Trilogía progresista (I). El origen de una evolución social.
Intentar determinar el nacimiento del progresismo como pensamiento natural y evolutivo de la sociedad es casi imposible. Se podría decir que el ser humano es evolutivo, y por lo tanto progresista, desde el comienzo de su historia. No obstante, se puede matizar, a grandes rasgos y permitiéndome la licencia de generalizar un poco, para que esta trilogía no se convierta en una tesis doctoral, en que el progresismo, si bien es anterior al conservadurismo, no fue calificado como tal hasta el siglo XX cuando los académicos de teoría política lo enfrentaron al conservadurismo nacido y reivindicado cuando la nueva burguesía pretendía “conservar” los bienes y capitales que habían acumulado. Y hay que tener claro que progresismo no significa izquierda y que conservadurismo tampoco significa derecha. Ambos términos, izquierda y derecha, son más próximos temporalmente hablando.
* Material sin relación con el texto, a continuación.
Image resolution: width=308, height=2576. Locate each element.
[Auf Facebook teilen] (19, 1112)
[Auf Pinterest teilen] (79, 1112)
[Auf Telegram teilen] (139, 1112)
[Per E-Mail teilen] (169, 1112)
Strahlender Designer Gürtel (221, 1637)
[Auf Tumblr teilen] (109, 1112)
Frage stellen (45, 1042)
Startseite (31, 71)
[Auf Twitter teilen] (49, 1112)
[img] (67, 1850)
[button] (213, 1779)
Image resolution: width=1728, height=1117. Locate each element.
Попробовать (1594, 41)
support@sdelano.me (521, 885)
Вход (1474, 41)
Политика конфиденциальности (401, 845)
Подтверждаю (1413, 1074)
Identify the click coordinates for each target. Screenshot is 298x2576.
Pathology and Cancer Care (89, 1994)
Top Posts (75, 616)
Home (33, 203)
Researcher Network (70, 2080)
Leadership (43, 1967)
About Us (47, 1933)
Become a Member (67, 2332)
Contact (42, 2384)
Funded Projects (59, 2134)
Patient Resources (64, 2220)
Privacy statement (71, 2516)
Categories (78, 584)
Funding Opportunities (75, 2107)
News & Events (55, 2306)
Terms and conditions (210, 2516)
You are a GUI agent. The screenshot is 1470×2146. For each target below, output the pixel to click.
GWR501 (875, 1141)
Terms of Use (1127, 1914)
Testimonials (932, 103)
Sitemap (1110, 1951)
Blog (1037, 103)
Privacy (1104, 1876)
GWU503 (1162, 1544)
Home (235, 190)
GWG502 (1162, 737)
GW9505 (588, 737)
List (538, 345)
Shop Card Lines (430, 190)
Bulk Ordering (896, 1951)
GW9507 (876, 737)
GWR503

Hizo falta que una parte de la sociedad empezase a darse cuenta de que además de que eran explotados, el esfuerzo de su trabajo no tenía el suficiente rendimiento que merecía. Las condiciones laborales eran penosas y los derechos sociales individuales y colectivos no eran reconocidos, ni siquiera los derechos naturales (ius naturale) de igualdad. Estas condiciones supusieron el nacimiento de una corriente ideológica con fuerte base filosófica que acabó denominándose académicamente como la corriente progresista.
Esta nueva corriente de aparentes sublevados, pero que no eran más que ciudadanos que legítimamente defendían los derechos que merecían, forzó la reivindicación del pensamiento conservador y tradicionalista de aquellos acomodados que, en otra época cuando aún no existía la burguesía a la que ahora pertenecían, sino una poderosa nobleza medieval; habrían defendido los derechos que ahora pretendían limitar para sus clase social y cercenar a la clase obrera para que no hubiese igualdad.
Serían estas condiciones de presión social sobre los trabajadores y de privilegios para las élites comerciales y terratenientes las que fraguarían la revolución americana en 1776 y un poco más tarde la revolución francesa que se produciría en 1789. Ambas fueron las precursoras de la llamada “era de las revoluciones” que perseguían una transformación profunda con la que querían reconocer los derechos que el modelo absolutista rechazaba.
Edmun Burke y John Locke |
Estas revoluciones, sobre todo la francesa por proximidad con Gran Bretaña, produjeron conflictos internos y externos, y servirían de faro al que mirarían el resto de naciones continentales, suscitando reacciones antirrevolucionarias que encontrarían en Edmund Burke su líder teórico e intelectual. En 1790 escribió “Reflections on the Revolution in France”, que tuvo una gran difusión e influencia, donde atacaba la doctrina revolucionaria y rechazaba el iusnaturalismo que caracterizaba a la Ilustración. Pensaba, al igual que David Hume, que el ser humano carecía de sentido fuera de la sociedad y que por lo tanto no era lógico aceptar y conceder los derechos naturales del individuo pues no estaban por encima de que los derechos sociales dados en una sociedad regulada histórica y tradicionalmente mediante clases sociales y un Estado absolutista. Es cierto que Burke no defendía la restauración absolutista, pero en ese momento de lucha contra la revolución ilustrada, prefería dejar a un lado ese detalle.
En este punto, aparece una corriente contrarrevolucionaria que abarcaría desde los conservadores más radicales hasta los más moderados que defendían una restauración de monarquía que aceptase las reivindicaciones sociales de la ilustración. El conocido como despotismo ilustrado. Y ahí nacería la semilla que luego recibiría el conservadurismo moderno frente a los liberales más radicales.
La evolución social había comenzado. El conservadurismo se había tenido que organizar y estructurar para enfrentarse a un progresismo antes latente y dormido que había despertado sembrando revoluciones por todo el continente europeo y por sus colonias. El liberalismo parecía tener más razón que la tradición. El racionalismo ilustrado se imponía a la superstición más consuetudinaria. Y Burke, heredero del absolutismo de Hume, se enfrentaba a la original idea de la separación de poderes de John Locke, que aunque ya había fallecido, aún así, no podía vencer las ideas progresistas y evolutivas del padre del liberalismo clásico.
En la segunda parte de esta trilogía progresista, abordaré el tema del liberalismo y el socialismo, los dos hijos de un mismo padre, el progresismo.